The company also established an R&D unit focused on developing late-stage products and formulations for diseases that affect populations in the emerging markets. Other pharma companies are involved, including Amgen, which is working with GSK to make its osteoporosis medicine, denosumab, available in developing countries. Gilead is partnering with GSK to make its drug for hepatitis B, tenofivir, available in China. India's Dr. Reddy's and GSK worked together to move two new cardiovascular branded generic drugs for developing-country populations into development. The R&D unit, meanwhile, has four ongoing late-stage projects in respiratory disease, urology, dermatology, and cardiovascular disease. These projects involve working with regions and countries to understand fully the local needs and to tailor clinical trials to those needs.

Access

The registration of new medicines in many of these targeted countries, however, can be costly, complex, and time-consuming, says Pender. "Too often, regulatory authorities do not have sufficient capacity to deal effectively with numerous and complex product registrations. A possible solution would be the creation of a harmonized registration system that several countries with the same disease priorities can adhere to."

In an attempt to improve this situation, GSK established a dedicated Developing Countries and Market Access operating unit in July 2010. One of the unit's goals is to increase patient access to key medicines and vaccines.

The recently created Advance Market Commitment (AMC), pioneered by the Global Alliance for Vaccines and Immunization (GAVI), offers another financing mechanism to ensure more sustainability in vaccine manufacturing and supply for the developing world. Recently, GSK agreed to supply up to 300 million doses of its pneumococcal vaccine for a period of 10 years to countries that are part of GAVI as part of the first global AMC for the pharmaceutical industry. Pfizer has made a similar commitment for its vaccine.

****

### Task requirements
A – For each statement, say whether it agrees with the passage on drug access in developing countries. Answer yes or no, and quote the words that decide it.
(i) GSK set up its Developing Countries and Market Access operating unit in July 2010.
(ii) GSK agreed to supply its pneumococcal vaccine for a period of five years.
(iii) Amgen is working with GSK on an osteoporosis medicine.
B – According to the passage on drug access in developing countries, how many ongoing late-stage projects does the R&D unit have, and in which areas?
The entries placed after this point have no connection to the passage on drug access in developing countries.

****

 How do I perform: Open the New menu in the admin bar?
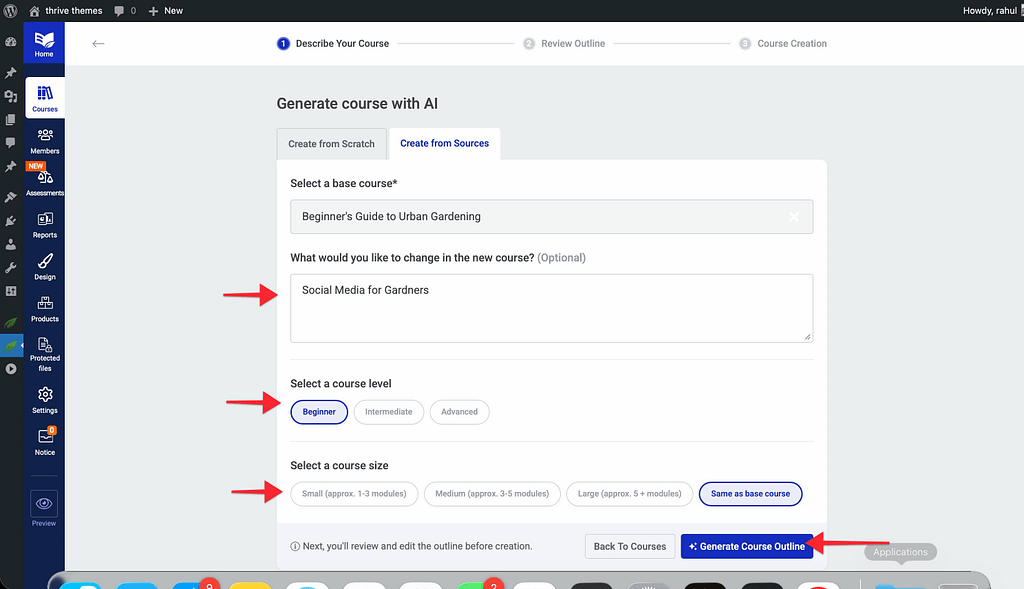click(166, 10)
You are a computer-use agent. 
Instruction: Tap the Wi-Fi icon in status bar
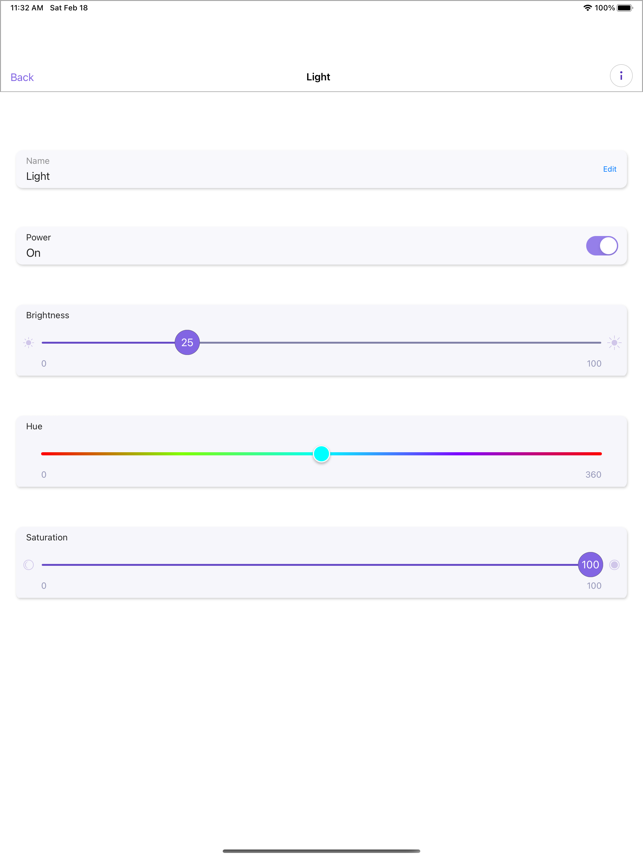pos(587,8)
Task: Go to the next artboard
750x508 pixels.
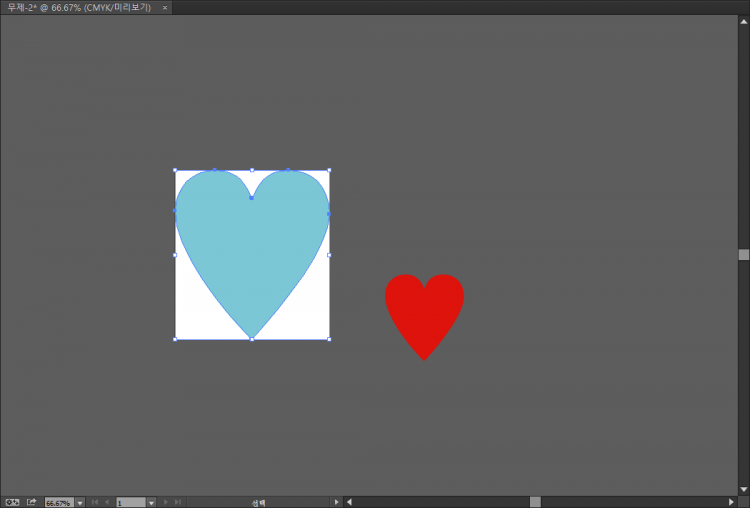Action: click(x=166, y=502)
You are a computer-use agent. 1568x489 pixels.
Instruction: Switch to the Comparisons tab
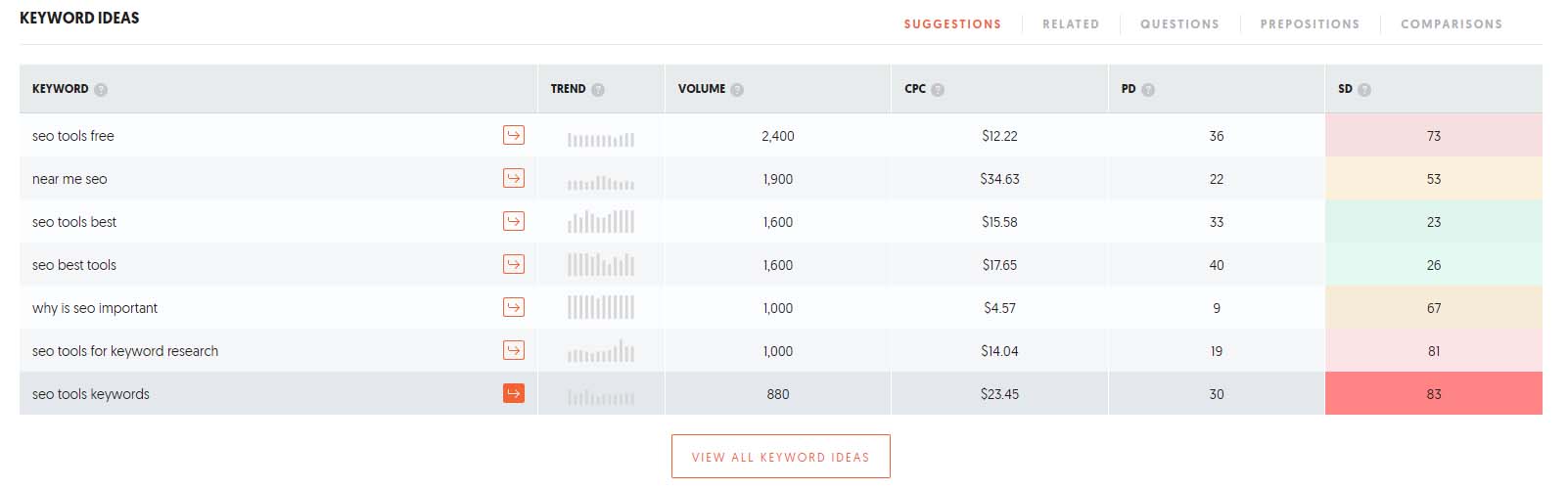pyautogui.click(x=1451, y=24)
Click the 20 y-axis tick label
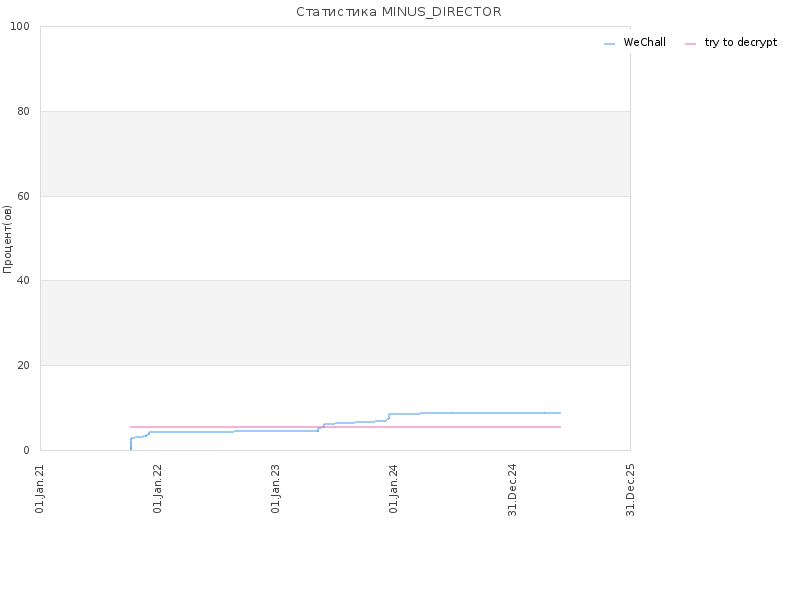800x600 pixels. [x=23, y=366]
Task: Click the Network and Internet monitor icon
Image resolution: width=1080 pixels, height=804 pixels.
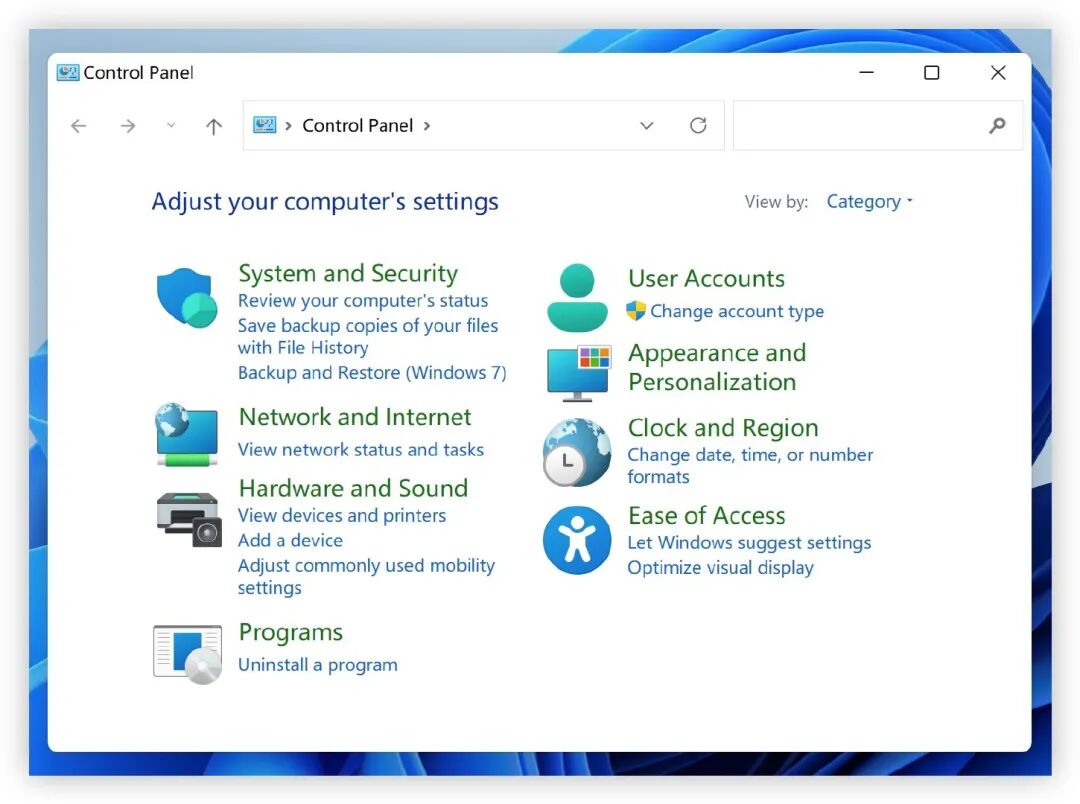Action: [186, 437]
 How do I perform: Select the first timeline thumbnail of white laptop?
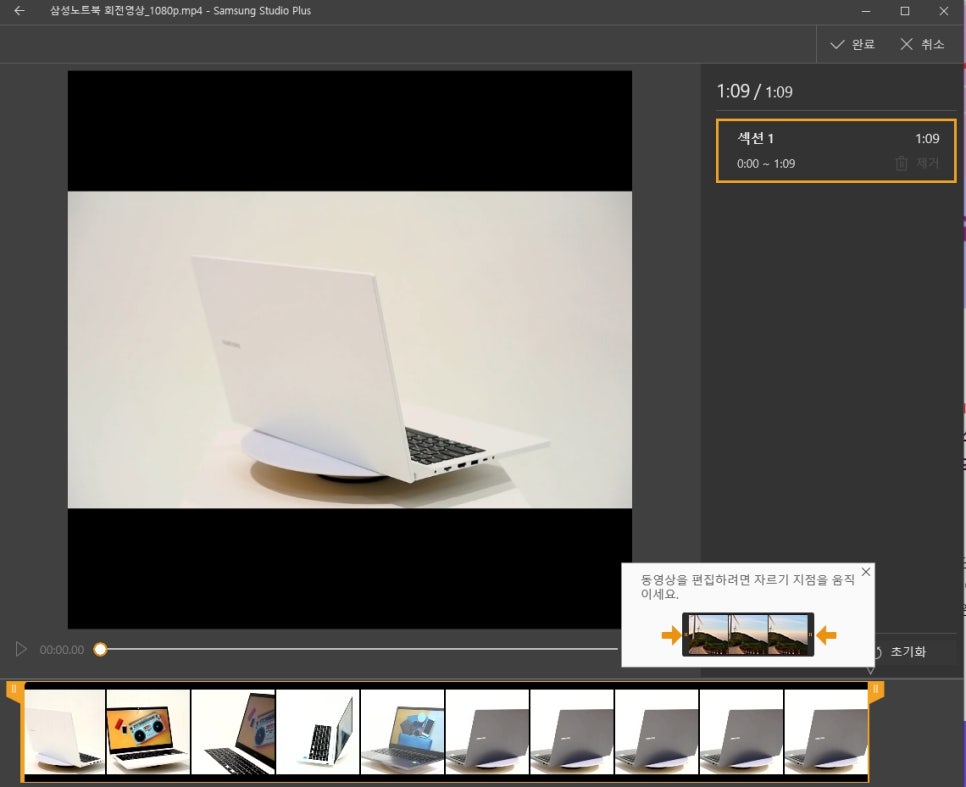(x=64, y=732)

****

### Solutions in order
A –
(i) Yes: "GSK established a dedicated Developing Countries and Market Access operating unit in July 2010."
(ii) No: "GSK agreed to supply up to 300 million doses of its pneumococcal vaccine for a period of 10 years"
(iii) Yes: "Amgen, which is working with GSK to make its osteoporosis medicine, denosumab, available in developing countries."

B – Four, in respiratory disease, urology, dermatology, and cardiovascular disease.